● TRY IT
Restate the listing exactly.

=-=-=

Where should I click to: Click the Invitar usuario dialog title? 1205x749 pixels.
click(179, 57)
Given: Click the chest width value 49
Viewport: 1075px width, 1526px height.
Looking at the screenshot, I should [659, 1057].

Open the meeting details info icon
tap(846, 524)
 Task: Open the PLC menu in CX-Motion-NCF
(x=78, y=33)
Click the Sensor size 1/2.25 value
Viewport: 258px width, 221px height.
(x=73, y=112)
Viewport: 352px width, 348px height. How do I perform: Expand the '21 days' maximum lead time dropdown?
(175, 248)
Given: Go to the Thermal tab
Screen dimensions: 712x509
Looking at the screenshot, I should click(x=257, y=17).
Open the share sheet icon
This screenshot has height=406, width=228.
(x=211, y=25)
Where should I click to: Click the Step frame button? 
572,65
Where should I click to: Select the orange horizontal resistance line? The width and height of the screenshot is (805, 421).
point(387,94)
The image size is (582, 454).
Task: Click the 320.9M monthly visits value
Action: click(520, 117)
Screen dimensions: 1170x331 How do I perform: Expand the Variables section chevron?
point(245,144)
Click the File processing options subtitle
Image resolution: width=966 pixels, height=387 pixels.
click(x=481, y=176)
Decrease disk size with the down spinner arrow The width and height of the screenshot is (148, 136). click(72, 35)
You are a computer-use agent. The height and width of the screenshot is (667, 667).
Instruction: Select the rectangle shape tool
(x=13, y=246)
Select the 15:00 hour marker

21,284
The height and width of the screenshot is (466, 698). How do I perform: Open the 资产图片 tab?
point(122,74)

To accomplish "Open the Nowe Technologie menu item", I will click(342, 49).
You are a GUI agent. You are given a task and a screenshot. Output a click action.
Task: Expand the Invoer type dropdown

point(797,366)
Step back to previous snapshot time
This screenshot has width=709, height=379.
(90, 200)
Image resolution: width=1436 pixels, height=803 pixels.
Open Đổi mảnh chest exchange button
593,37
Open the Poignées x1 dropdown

=-=-=

● SOLUTION TO THE PROBLEM
Where should I click to: Click the Invitar usuario dialog title? 1205x749 pixels.
click(179, 57)
Given: Click the chest width value 49
Viewport: 1075px width, 1526px height.
Looking at the screenshot, I should [659, 1057].

Open the meeting details info icon
tap(846, 524)
 Task: Open the PLC menu in CX-Motion-NCF
(x=78, y=33)
Click the Sensor size 1/2.25 value
Viewport: 258px width, 221px height.
(x=73, y=112)
Viewport: 352px width, 348px height. How do I perform: Expand the '21 days' maximum lead time dropdown?
(175, 248)
Given: Go to the Thermal tab
Screen dimensions: 712x509
Looking at the screenshot, I should click(x=257, y=17).
Open the share sheet icon
This screenshot has height=406, width=228.
(x=211, y=25)
Where should I click to: Click the Step frame button? 
572,65
Where should I click to: Select the orange horizontal resistance line? The width and height of the screenshot is (805, 421).
point(387,94)
The image size is (582, 454).
Task: Click the 320.9M monthly visits value
Action: click(520, 117)
Screen dimensions: 1170x331 How do I perform: Expand the Variables section chevron?
point(245,144)
Click the File processing options subtitle
Image resolution: width=966 pixels, height=387 pixels.
click(x=481, y=176)
Decrease disk size with the down spinner arrow The width and height of the screenshot is (148, 136). click(72, 35)
You are a computer-use agent. The height and width of the screenshot is (667, 667).
Instruction: Select the rectangle shape tool
(x=13, y=246)
Select the 15:00 hour marker

21,284
The height and width of the screenshot is (466, 698). How do I perform: Open the 资产图片 tab?
point(122,74)

To accomplish "Open the Nowe Technologie menu item", I will click(342, 49).
You are a GUI agent. You are given a task and a screenshot. Output a click action.
Task: Expand the Invoer type dropdown

point(797,366)
Step back to previous snapshot time
This screenshot has width=709, height=379.
(90, 200)
Image resolution: width=1436 pixels, height=803 pixels.
Open Đổi mảnh chest exchange button
593,37
Open the Poignées x1 dropdown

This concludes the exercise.